I have not really lost anything. But in all reality, I have lost everything. I have lost everything. When i made the decision about a year and a half ago to follow Christ, my life was transformed completely. I was suddenly called to change. To live a new life. A life with love and purpose. A life shining with Christ. And to live this way and let all this in, i had to lose a lot. I lost my old way of thinking and reasoning. I lost my old angry and blaming attitude towards life and others. I lost my lying and deceiving. I lost friends. Drinking. Selfishness. Ignorance. Now this turning from my old ways didn't happen over night. It is a slow process, that is still happening...

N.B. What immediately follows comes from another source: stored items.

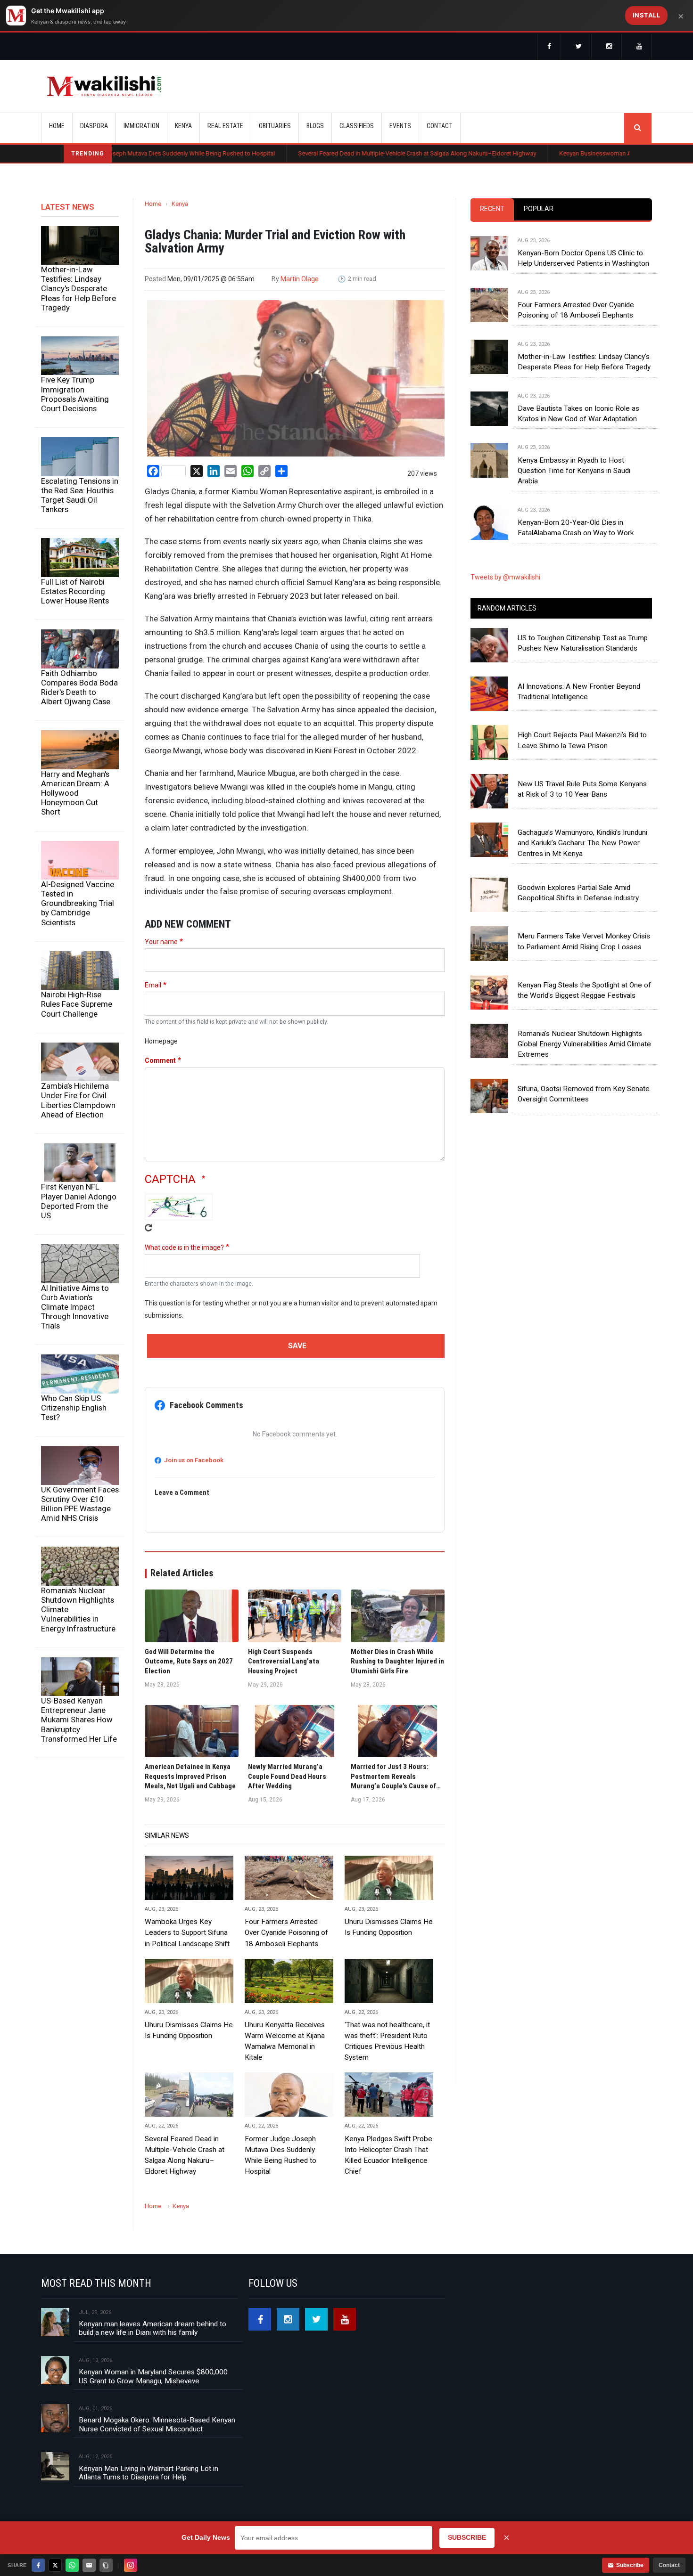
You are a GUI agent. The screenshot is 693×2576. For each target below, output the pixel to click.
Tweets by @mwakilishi (505, 577)
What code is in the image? (184, 1247)
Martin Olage (299, 279)
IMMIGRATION (141, 126)
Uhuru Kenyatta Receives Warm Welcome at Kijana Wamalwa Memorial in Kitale (285, 2041)
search (638, 128)
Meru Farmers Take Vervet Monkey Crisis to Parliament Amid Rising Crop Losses (584, 941)
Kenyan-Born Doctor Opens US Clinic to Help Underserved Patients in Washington (583, 258)
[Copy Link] (106, 2565)
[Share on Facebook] (38, 2565)
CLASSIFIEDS (356, 126)
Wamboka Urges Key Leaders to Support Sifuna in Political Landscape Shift (187, 1932)
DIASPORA (94, 126)
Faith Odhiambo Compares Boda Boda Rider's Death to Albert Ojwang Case (79, 687)
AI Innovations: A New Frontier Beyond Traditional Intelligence (579, 691)
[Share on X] (55, 2565)
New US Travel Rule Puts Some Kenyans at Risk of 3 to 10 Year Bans (582, 789)
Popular (538, 208)
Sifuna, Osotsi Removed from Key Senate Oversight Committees (584, 1093)
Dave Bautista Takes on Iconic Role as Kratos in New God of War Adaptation (578, 413)
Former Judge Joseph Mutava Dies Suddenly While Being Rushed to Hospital (280, 2155)
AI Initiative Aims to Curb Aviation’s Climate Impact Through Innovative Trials (75, 1307)
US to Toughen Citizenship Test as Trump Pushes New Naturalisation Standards (583, 643)
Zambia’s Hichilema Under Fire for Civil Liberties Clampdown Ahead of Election (78, 1100)
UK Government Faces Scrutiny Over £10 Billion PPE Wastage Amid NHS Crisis (80, 1504)
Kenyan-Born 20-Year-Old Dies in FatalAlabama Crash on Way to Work (576, 527)
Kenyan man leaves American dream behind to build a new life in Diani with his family (152, 2328)
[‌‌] (549, 47)
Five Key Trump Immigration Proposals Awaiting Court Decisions (75, 394)
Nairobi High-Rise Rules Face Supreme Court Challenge (76, 1004)
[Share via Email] (89, 2565)
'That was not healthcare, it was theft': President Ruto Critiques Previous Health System (387, 2041)
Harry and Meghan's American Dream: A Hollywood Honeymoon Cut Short (75, 793)
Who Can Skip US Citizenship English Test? (74, 1408)
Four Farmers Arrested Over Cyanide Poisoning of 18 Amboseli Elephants (286, 1932)
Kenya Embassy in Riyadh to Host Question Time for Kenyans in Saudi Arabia (574, 471)
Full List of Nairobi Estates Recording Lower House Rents (75, 591)
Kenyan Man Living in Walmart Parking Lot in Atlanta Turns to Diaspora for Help (148, 2472)
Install (646, 15)
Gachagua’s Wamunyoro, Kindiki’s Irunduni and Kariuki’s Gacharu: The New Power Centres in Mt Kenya (582, 843)
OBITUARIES (275, 126)
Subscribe (630, 2565)
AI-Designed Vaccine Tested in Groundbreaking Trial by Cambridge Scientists (77, 903)
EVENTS (400, 126)
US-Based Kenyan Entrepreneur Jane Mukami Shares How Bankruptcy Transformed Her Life (79, 1720)
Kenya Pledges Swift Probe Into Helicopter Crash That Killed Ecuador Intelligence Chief (388, 2155)
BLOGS (315, 126)
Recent (492, 208)
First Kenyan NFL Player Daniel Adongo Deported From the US (78, 1201)
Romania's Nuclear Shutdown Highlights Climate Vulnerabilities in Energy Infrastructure (78, 1609)
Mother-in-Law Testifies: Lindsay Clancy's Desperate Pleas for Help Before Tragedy (78, 288)
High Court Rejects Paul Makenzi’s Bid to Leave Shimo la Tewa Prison (582, 740)
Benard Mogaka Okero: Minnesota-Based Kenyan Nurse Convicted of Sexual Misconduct (157, 2424)
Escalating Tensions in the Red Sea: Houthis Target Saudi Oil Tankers (79, 495)
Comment (160, 1060)
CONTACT (440, 126)
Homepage (161, 1041)
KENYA (183, 126)
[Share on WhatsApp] (72, 2565)
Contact (669, 2565)
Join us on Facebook (193, 1460)
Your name (161, 942)
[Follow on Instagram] (130, 2565)
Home (57, 126)
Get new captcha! (148, 1227)
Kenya (180, 203)
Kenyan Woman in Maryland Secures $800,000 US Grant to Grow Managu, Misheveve (153, 2376)
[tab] (492, 209)
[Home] (104, 86)
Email (153, 985)
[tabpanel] (561, 377)
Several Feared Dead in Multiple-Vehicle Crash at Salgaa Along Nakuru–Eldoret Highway (333, 153)
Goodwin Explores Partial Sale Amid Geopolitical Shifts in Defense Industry (578, 892)
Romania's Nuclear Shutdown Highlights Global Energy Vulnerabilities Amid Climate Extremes (584, 1044)
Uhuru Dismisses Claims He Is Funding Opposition (389, 1927)
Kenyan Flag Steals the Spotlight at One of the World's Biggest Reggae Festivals (584, 990)
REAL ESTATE (225, 126)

And if your right hand causes you to sin, cut it off and throw it away. It is better for you to lose one part of your body than for your whole body to go into hell.  - Matthew 5:30


I began slowly cutting the bad stuff out of my life. There's still some there, and there always will be. But after all this "bad stuff" is gone, i am left almost completely empty. Which i suppose is where this feeling of losing something is coming from...See that is good, very good

Whoever finds his life will lose it, and whoever loses his life for my sake will find it.  - Matthew 10:39


I have lost my life in order to save it. But lately i have been discovering something that i know, but have been choosing to blatantly ignore. It hit me extra hard tonight at Leadership. It is this: Christ is the bread of life. If we are not filling ourselves with Christ, then we are running on empty, and spiritually starving. This "food" helps us to do other things, like love our friends and family, and pour into their lives. I'm tired of starving. I am so freakin' hungry it's not funny. God will fill me up, and i will overflow with His love. I just need to let him. It amazes me every day how truly awesome God is!

What have you guys lost recently, or even in the past? Are you letting Christ fill you up?